* _Your instructions_
Your task is to retype the listing word for word.

* _Listed entries_
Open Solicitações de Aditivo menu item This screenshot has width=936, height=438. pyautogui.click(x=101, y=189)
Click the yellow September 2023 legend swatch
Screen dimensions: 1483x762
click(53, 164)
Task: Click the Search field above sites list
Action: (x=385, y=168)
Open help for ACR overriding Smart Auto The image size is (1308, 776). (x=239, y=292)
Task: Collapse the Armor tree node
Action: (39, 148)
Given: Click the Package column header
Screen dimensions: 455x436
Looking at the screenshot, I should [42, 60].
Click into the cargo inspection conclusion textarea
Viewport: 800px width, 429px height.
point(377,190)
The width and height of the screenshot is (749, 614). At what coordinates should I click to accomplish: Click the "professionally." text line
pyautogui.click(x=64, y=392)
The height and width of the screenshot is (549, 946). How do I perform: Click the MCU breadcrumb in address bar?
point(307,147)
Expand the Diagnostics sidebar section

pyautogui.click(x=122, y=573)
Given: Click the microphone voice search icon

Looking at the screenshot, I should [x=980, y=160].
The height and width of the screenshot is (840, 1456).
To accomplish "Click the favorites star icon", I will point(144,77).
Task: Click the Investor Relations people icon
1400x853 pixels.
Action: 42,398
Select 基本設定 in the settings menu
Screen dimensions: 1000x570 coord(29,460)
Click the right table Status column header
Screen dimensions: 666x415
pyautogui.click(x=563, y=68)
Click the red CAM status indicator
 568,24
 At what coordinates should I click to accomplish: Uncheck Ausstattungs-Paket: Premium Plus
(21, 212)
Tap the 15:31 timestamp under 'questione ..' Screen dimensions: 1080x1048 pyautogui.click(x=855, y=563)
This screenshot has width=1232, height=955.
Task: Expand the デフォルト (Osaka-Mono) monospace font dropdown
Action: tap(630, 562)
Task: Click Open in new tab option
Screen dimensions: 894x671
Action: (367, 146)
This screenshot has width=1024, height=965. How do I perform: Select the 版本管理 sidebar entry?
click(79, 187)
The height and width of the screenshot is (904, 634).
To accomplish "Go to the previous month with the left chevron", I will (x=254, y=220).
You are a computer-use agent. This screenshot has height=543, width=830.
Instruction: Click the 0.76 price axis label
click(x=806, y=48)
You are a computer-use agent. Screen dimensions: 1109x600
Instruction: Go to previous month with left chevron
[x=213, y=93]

* _Response to the task_
Open Solicitações de Aditivo menu item This screenshot has width=936, height=438. pyautogui.click(x=101, y=189)
Click the yellow September 2023 legend swatch
Screen dimensions: 1483x762
click(53, 164)
Task: Click the Search field above sites list
Action: (x=385, y=168)
Open help for ACR overriding Smart Auto The image size is (1308, 776). (x=239, y=292)
Task: Collapse the Armor tree node
Action: (39, 148)
Given: Click the Package column header
Screen dimensions: 455x436
Looking at the screenshot, I should [42, 60].
Click into the cargo inspection conclusion textarea
Viewport: 800px width, 429px height.
point(377,190)
The width and height of the screenshot is (749, 614). At what coordinates should I click to accomplish: Click the "professionally." text line
pyautogui.click(x=64, y=392)
The height and width of the screenshot is (549, 946). How do I perform: Click the MCU breadcrumb in address bar?
point(307,147)
Expand the Diagnostics sidebar section

pyautogui.click(x=122, y=573)
Given: Click the microphone voice search icon

Looking at the screenshot, I should [x=980, y=160].
The height and width of the screenshot is (840, 1456).
To accomplish "Click the favorites star icon", I will point(144,77).
Task: Click the Investor Relations people icon
1400x853 pixels.
Action: 42,398
Select 基本設定 in the settings menu
Screen dimensions: 1000x570 coord(29,460)
Click the right table Status column header
Screen dimensions: 666x415
pyautogui.click(x=563, y=68)
Click the red CAM status indicator
 568,24
 At what coordinates should I click to accomplish: Uncheck Ausstattungs-Paket: Premium Plus
(21, 212)
Tap the 15:31 timestamp under 'questione ..' Screen dimensions: 1080x1048 pyautogui.click(x=855, y=563)
This screenshot has width=1232, height=955.
Task: Expand the デフォルト (Osaka-Mono) monospace font dropdown
Action: tap(630, 562)
Task: Click Open in new tab option
Screen dimensions: 894x671
Action: (367, 146)
This screenshot has width=1024, height=965. How do I perform: Select the 版本管理 sidebar entry?
click(79, 187)
The height and width of the screenshot is (904, 634).
To accomplish "Go to the previous month with the left chevron", I will (x=254, y=220).
You are a computer-use agent. This screenshot has height=543, width=830.
Instruction: Click the 0.76 price axis label
click(x=806, y=48)
You are a computer-use agent. Screen dimensions: 1109x600
Instruction: Go to previous month with left chevron
[x=213, y=93]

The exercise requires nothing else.